Bottom Line: Management of low-risk prostate cancer (which is unlikely to cause symptoms or affect survival if left untreated) varies widely among urologists and radiation oncologists, with patients whose diagnosis is made by a urologist that treats non-low-risk prostate cancer more likely to receive treatment vs. observation.
Author: Karen E. Hoffman, M.D., M.H.Sc., of the University of Texas MD Anderson Cancer Center, Houston, and colleagues.
Background: Most men in the United States with low-risk prostate cancer usually receive treatment with prostatectomy or radiotherapy and thus are exposed to treatment-related complications including urinary dysfunction, rectal bleeding and impotence. Observation is an alternative approach. Previous research indicates that older men with low-risk prostate cancer who choose observation have similar survival and fewer complications. However, it is not known whether decisions about disease management are influenced by physician factors, including characteristics of the diagnosing urologist.
How the Study Was Conducted: Authors analyzed data from a group of men (ages 66 years and older) with low-risk prostate cancer (diagnosed from 2006 through 2009) to examine the impact of physicians on disease management.
Results: A total of 2,145 urologists diagnosed low-risk prostate cancer in 12,068 men during the study period, of whom 80.1 percent received treatment and 19.9 percent were observed. Observation varied widely across urologists from 4.5 percent to 64.2 percent of patients. Urologists who treat non-low-risk prostate cancer and graduated less recently from medical school were less likely to manage low-risk disease with observation. Patients were more likely to undergo medical interventions, including prostatectomy or external-beam radiotherapy, if their urologist performed that procedure. Rates of observation varied across consulting radiation oncologists from 2.2 percent to 46.8 percent.
Discussion: "We postulate that the diagnosing urologist plays an important role in treatment selection because he or she is the first to convey the diagnosis to the patient and discuss disease severity and management options."
(JAMA Intern Med. Published online July 14, 2014. doi:10.1001/jamainternmed.2014.3021. Available pre-embargo to the media at http://media.
Editor's Note: Authors made conflict of interest disclosures.
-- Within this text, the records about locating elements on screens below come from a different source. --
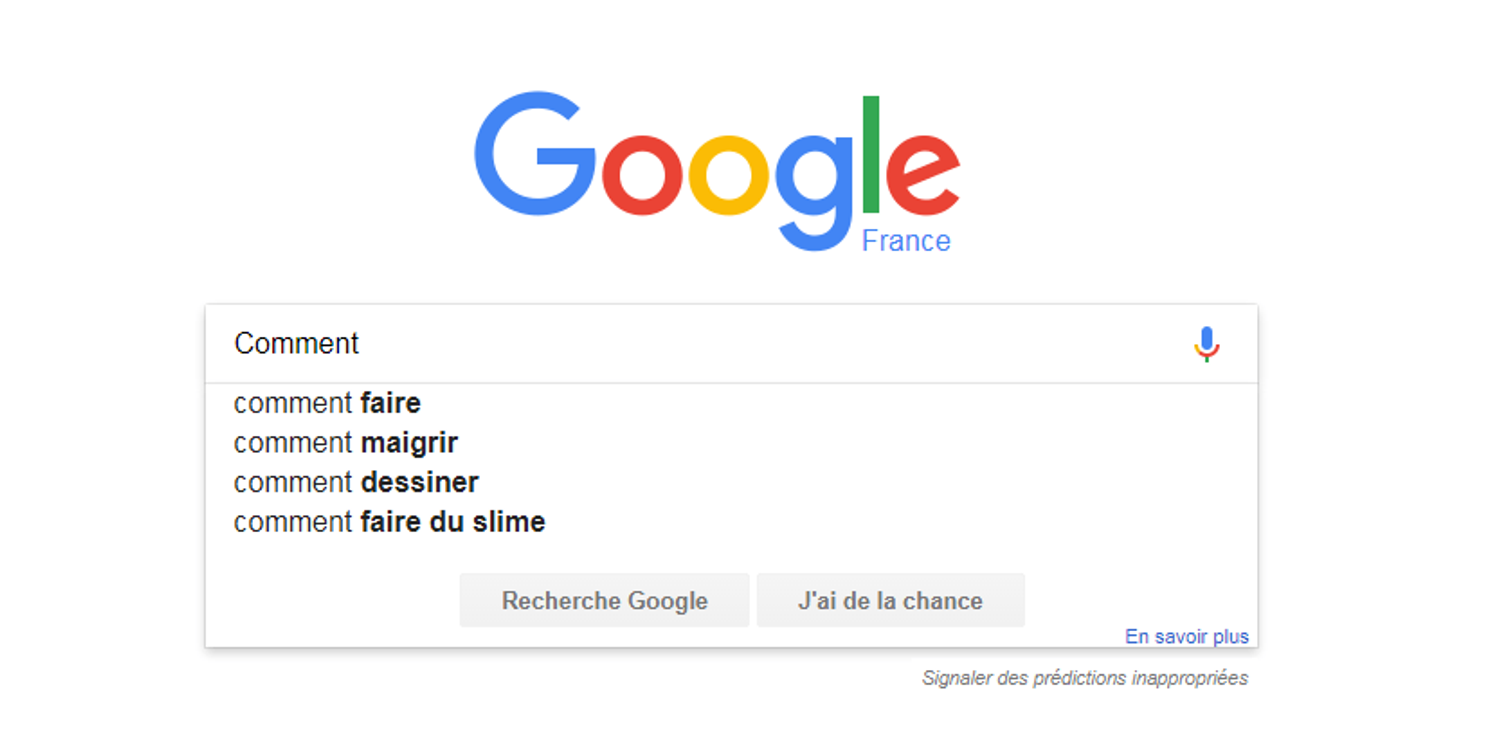Click the red "e" of the Google logo
The image size is (1500, 733).
point(923,174)
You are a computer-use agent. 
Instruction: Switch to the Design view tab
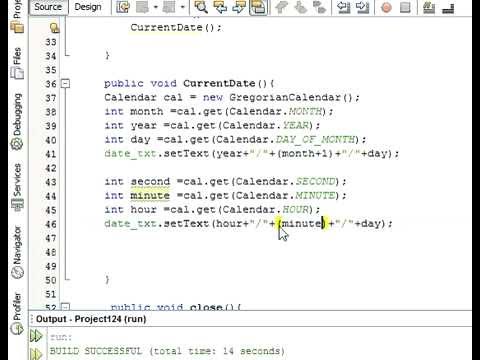(x=88, y=7)
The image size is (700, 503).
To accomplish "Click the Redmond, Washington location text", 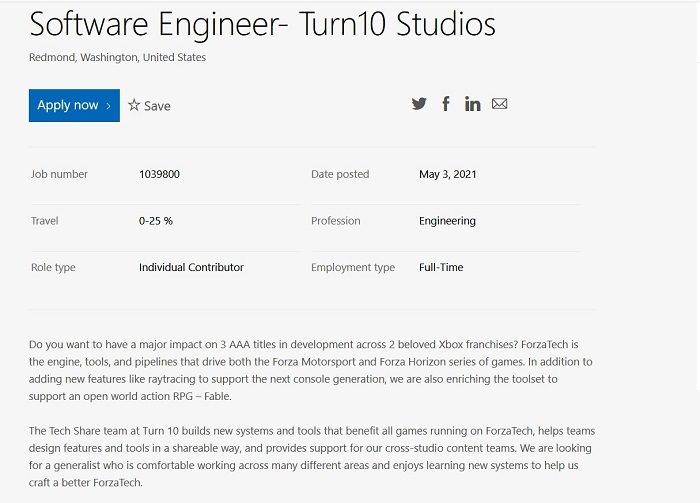I will pos(118,58).
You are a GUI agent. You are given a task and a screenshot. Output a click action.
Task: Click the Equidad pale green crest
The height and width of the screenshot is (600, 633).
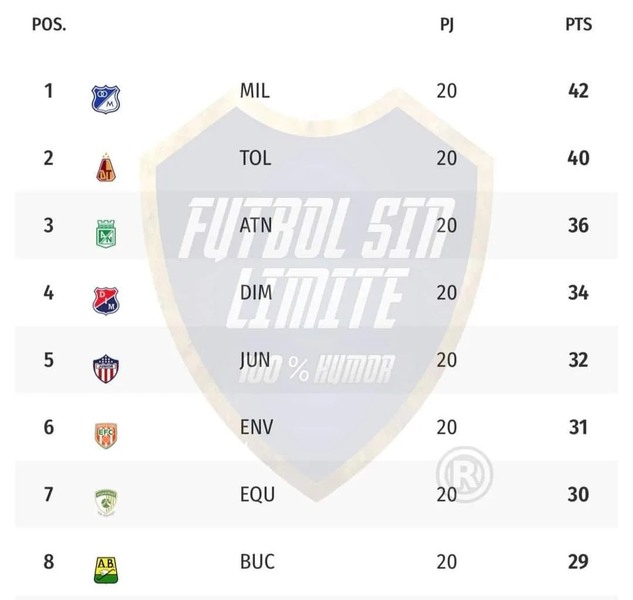coord(106,503)
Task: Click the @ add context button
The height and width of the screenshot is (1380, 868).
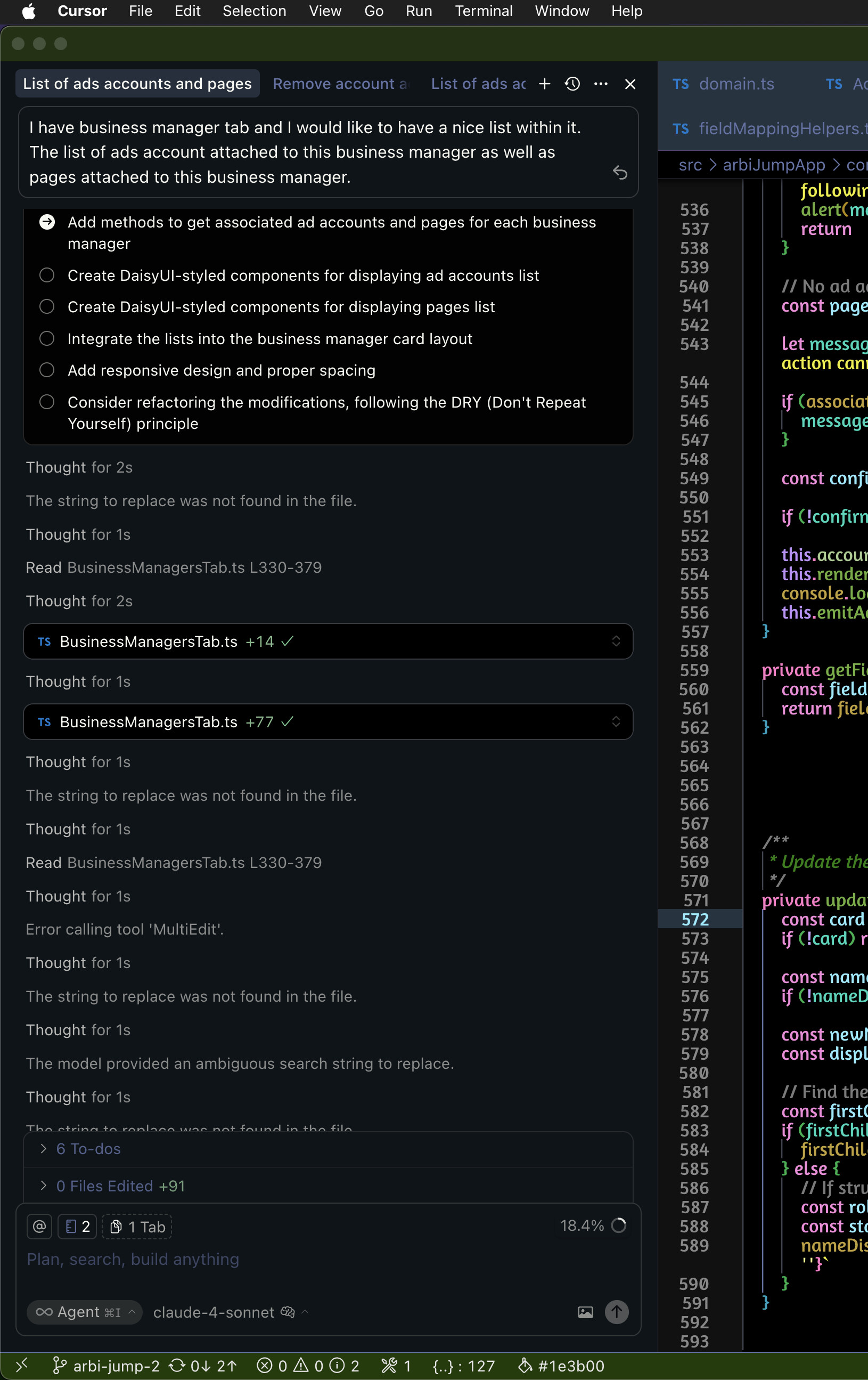Action: click(x=39, y=1227)

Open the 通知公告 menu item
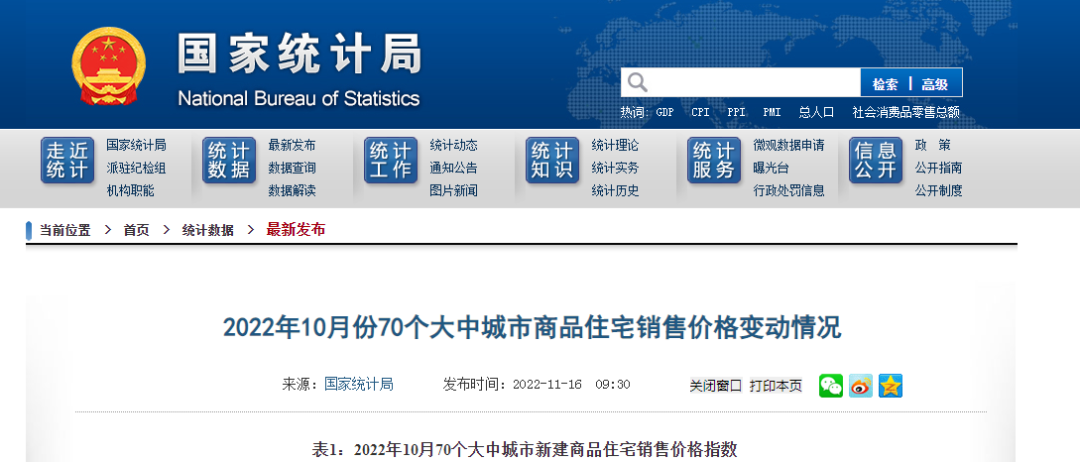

This study was supported by grants from the Cancer Prevention and Research Institute of Texas and other sources. Please see the article for additional information, including other authors, author contributions and affiliations, financial disclosures, funding and support, etc.
Primary ADT Not Associated with Improved Survival for Men with Localized Prostate Cancer
Bottom Line: The hormone treatment primary androgen-deprivation therapy (ADT) was not associated with improved survival (overall or disease-specific) in men with localized prostate cancer.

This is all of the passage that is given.